## WHAT IS REQUIRED
Only the lines from the line containing "Open filter on Наименование column" to the end of the material belong in the copy; set them down exactly, without pictures.

## RECORDS PROVIDED
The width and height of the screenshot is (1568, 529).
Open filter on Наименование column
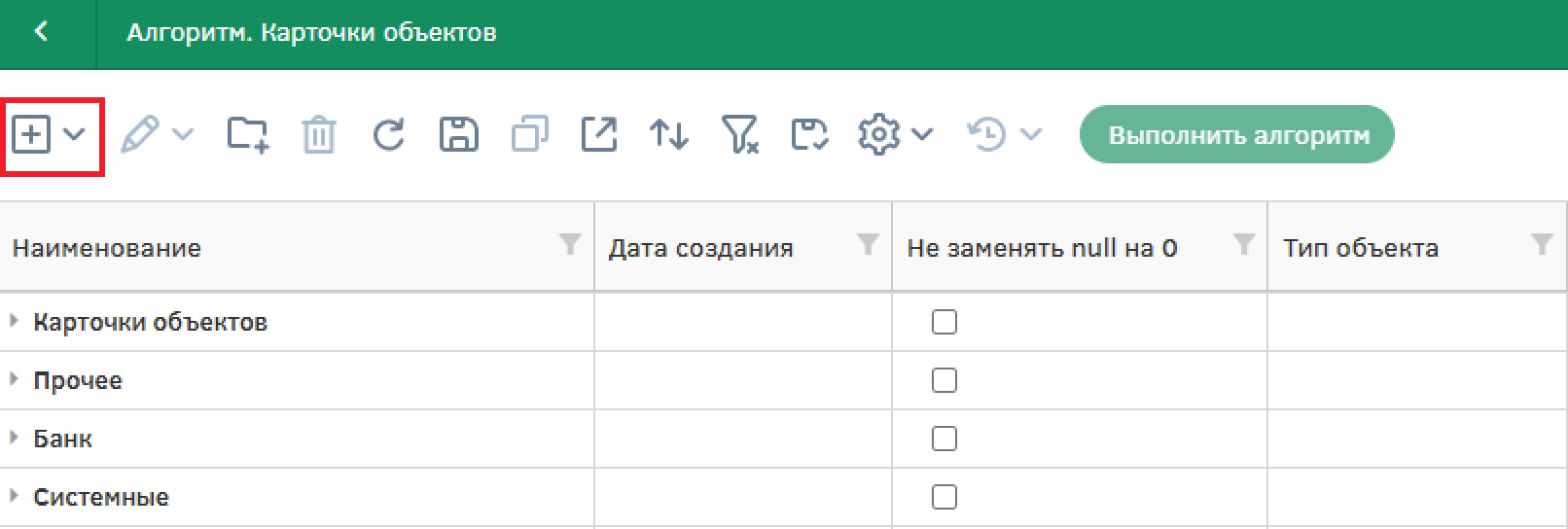tap(570, 244)
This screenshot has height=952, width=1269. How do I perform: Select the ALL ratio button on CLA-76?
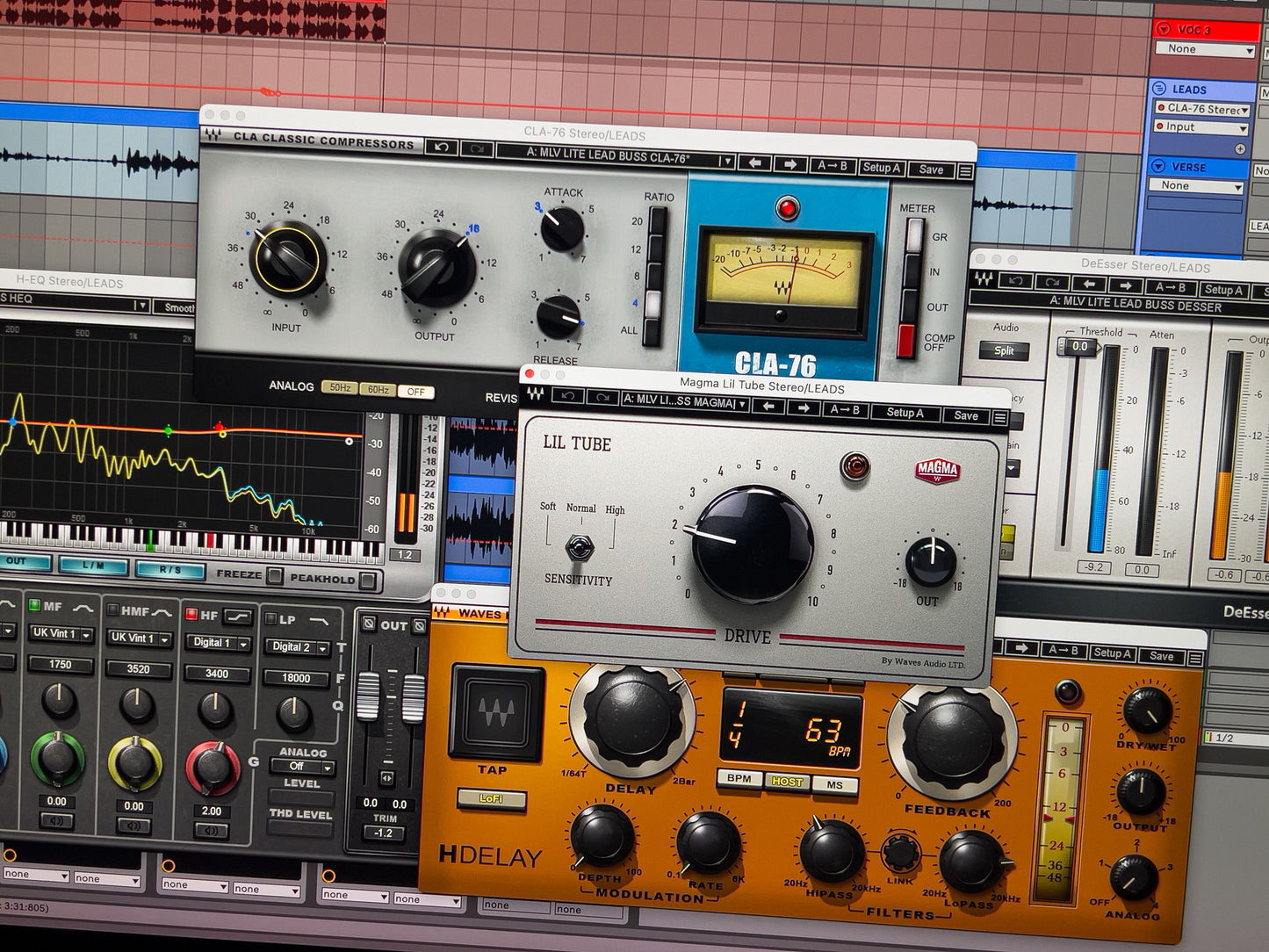click(654, 330)
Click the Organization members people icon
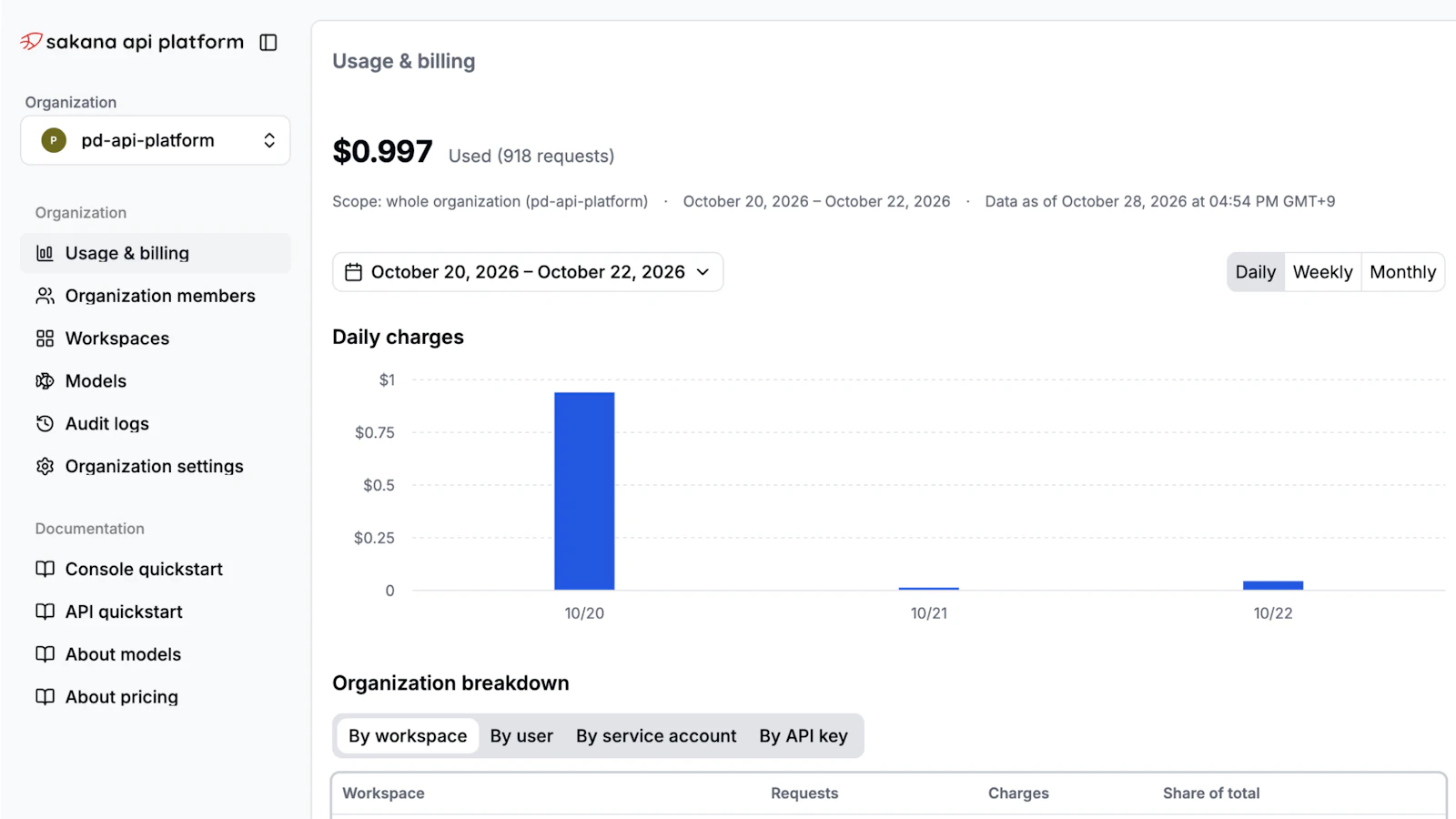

## OUTPUT BELOW
Open filter on Наименование column
tap(570, 244)
This screenshot has height=952, width=1269. How do I perform: Select the ALL ratio button on CLA-76?
click(654, 330)
Click the Organization members people icon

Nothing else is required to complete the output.